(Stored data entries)
----

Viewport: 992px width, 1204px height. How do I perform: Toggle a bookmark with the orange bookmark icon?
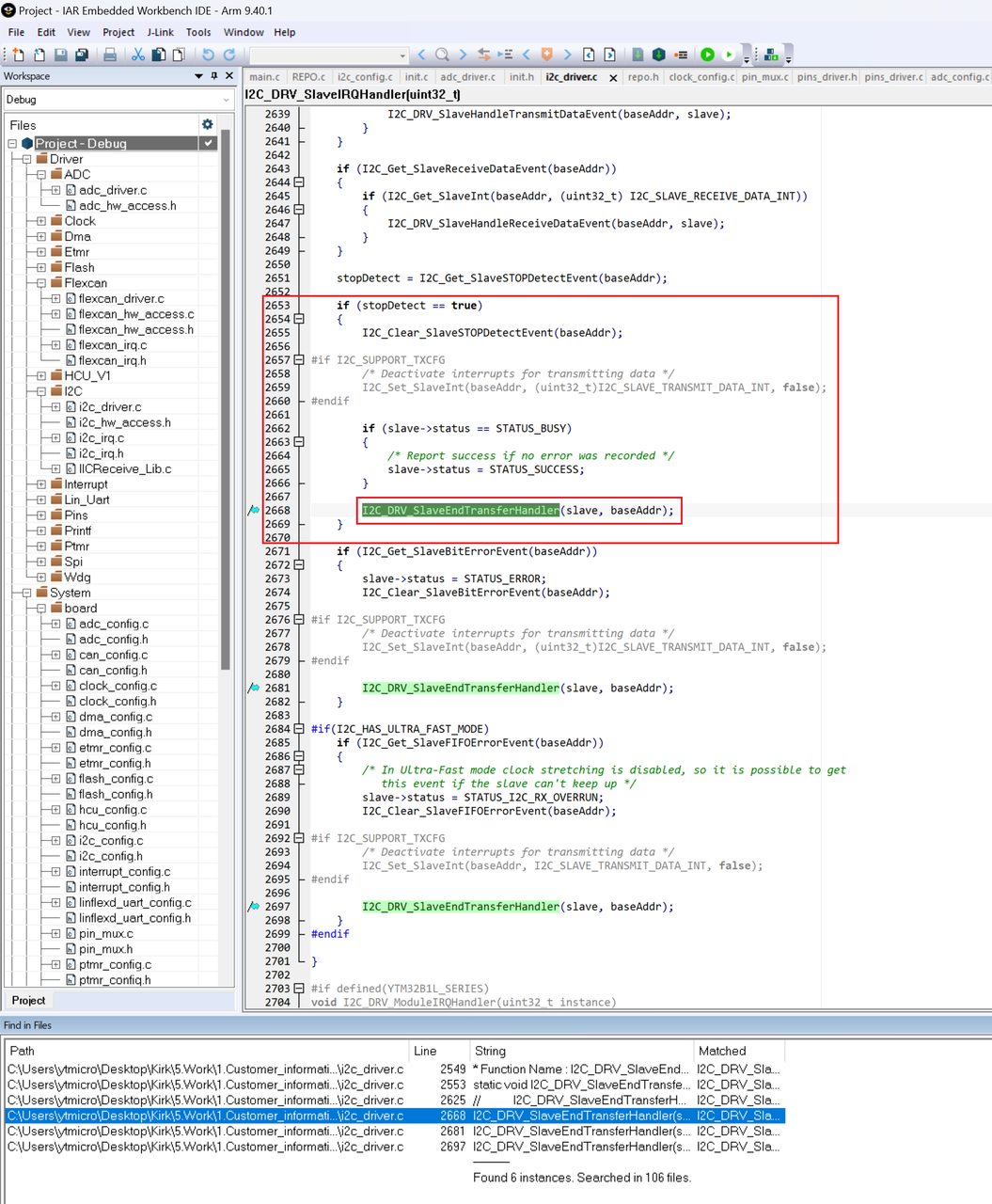click(548, 55)
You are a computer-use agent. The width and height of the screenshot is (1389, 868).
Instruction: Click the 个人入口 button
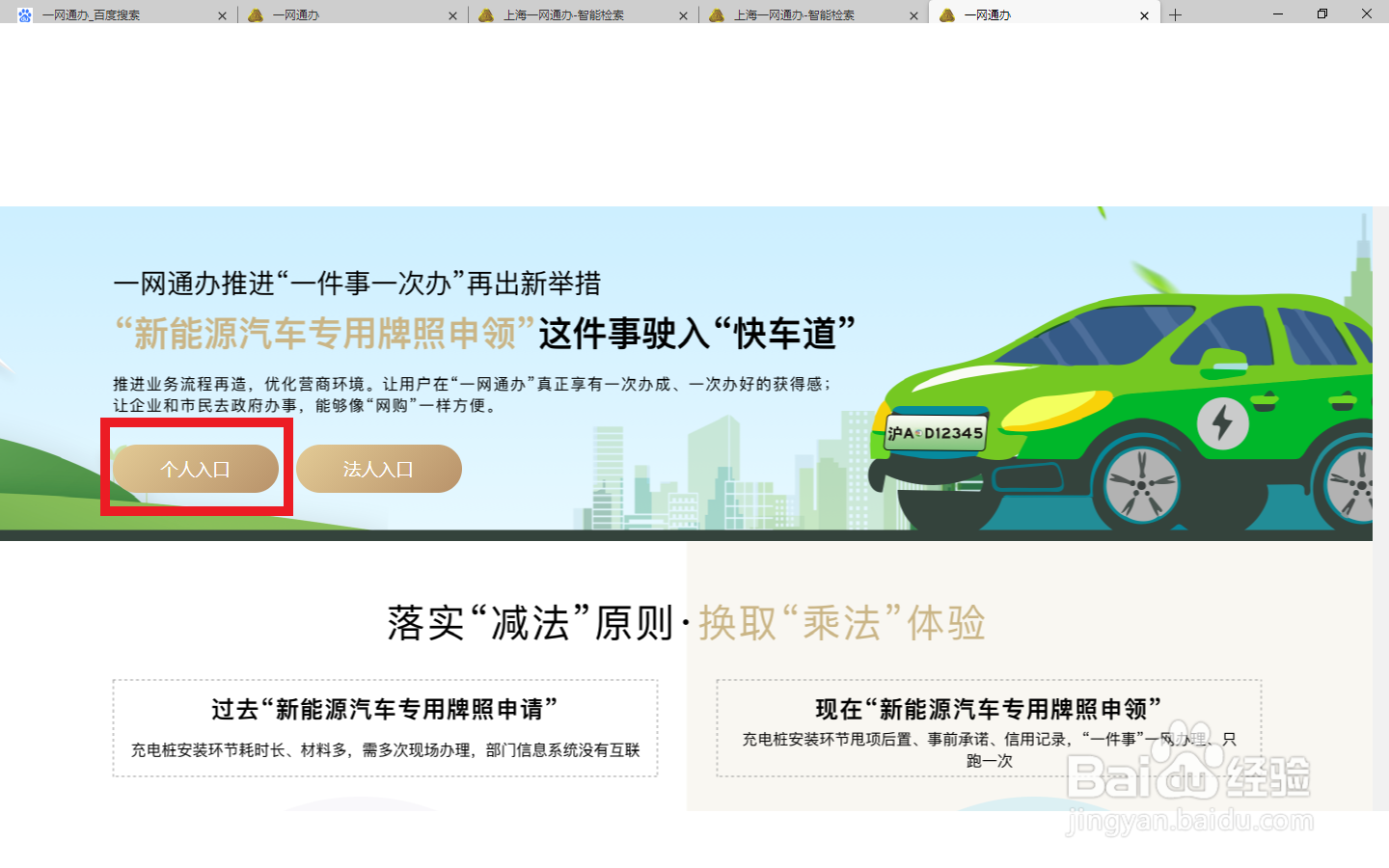tap(194, 469)
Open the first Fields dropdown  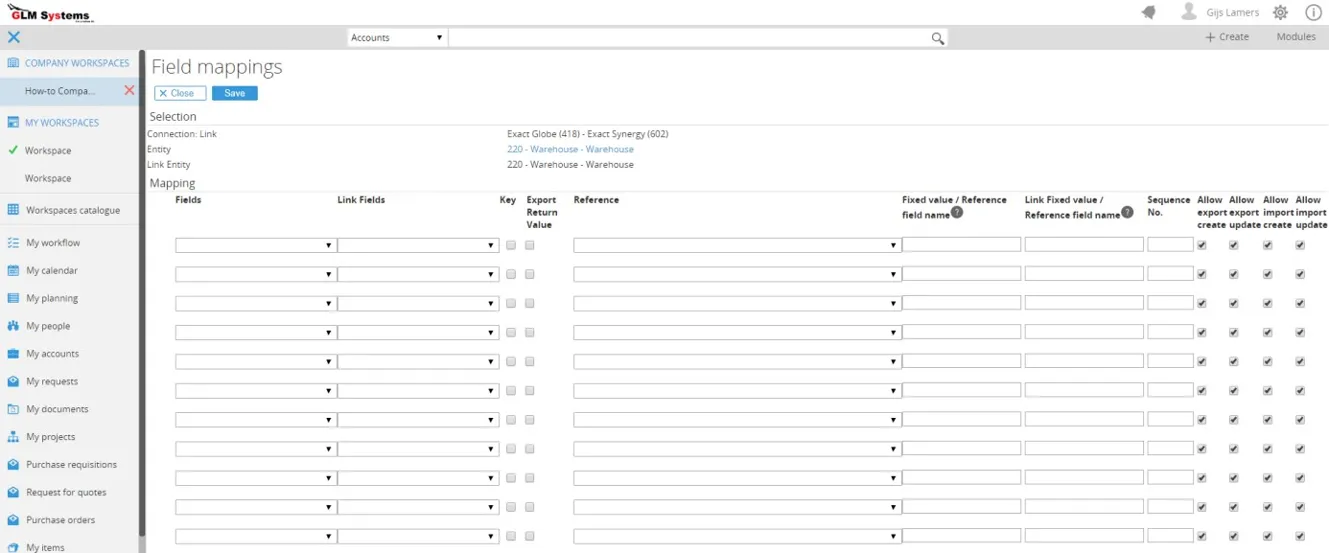click(255, 245)
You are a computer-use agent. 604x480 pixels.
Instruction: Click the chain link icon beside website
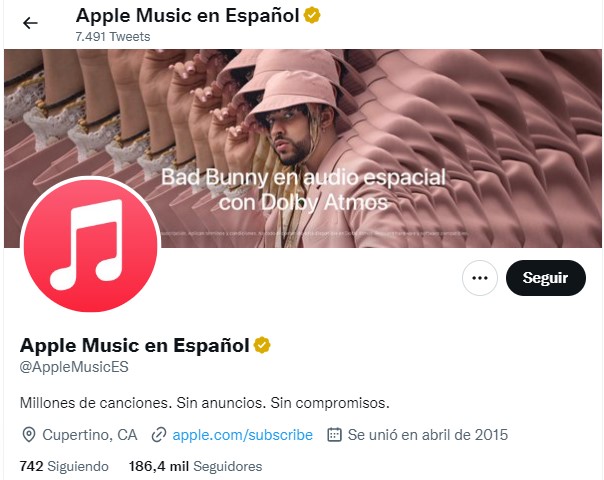click(x=159, y=435)
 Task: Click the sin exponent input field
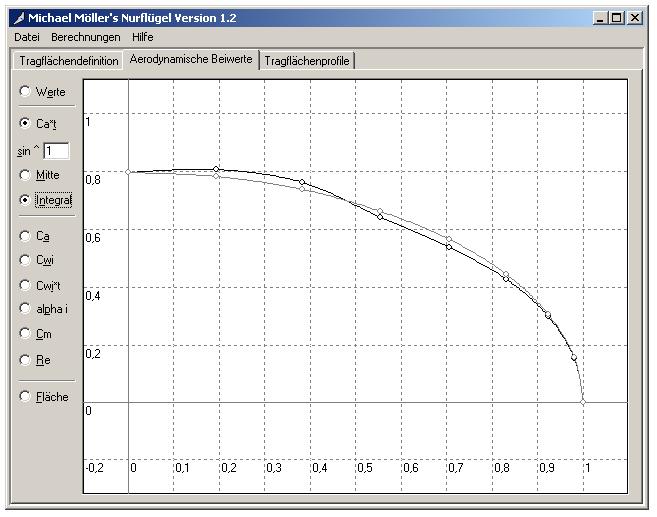point(56,151)
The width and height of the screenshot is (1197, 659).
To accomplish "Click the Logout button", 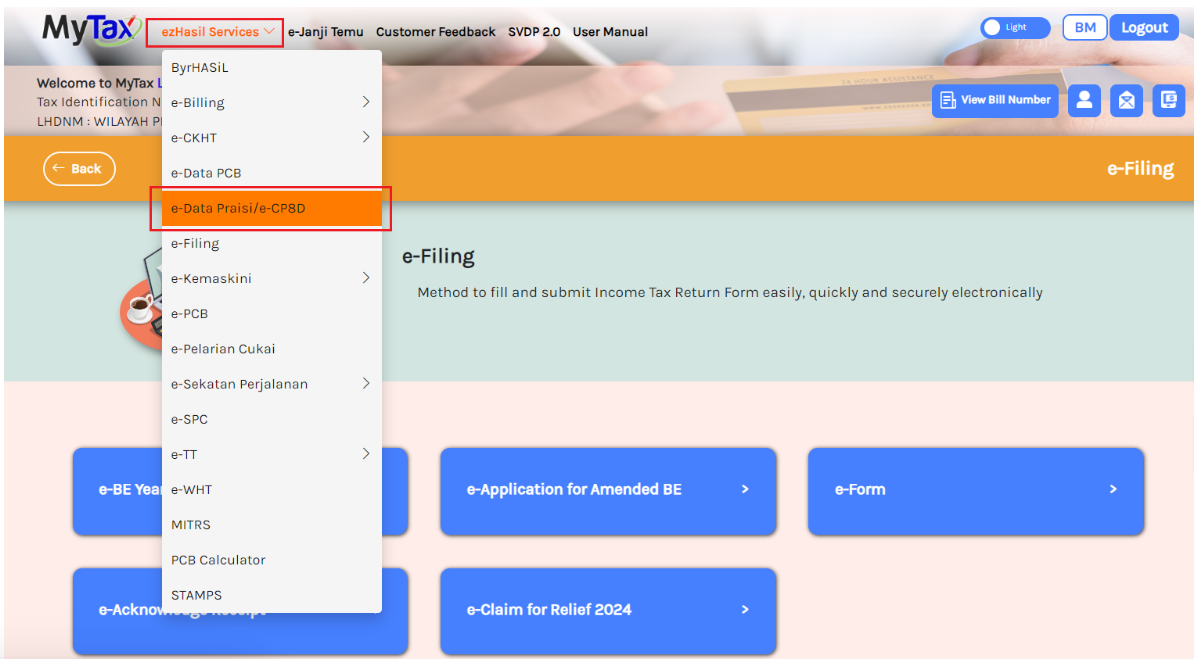I will pos(1144,28).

----

— Problem description —
In the entries above, find the lines containing the word "screenshot" and say how many there are, with no other words.

— Solution —
2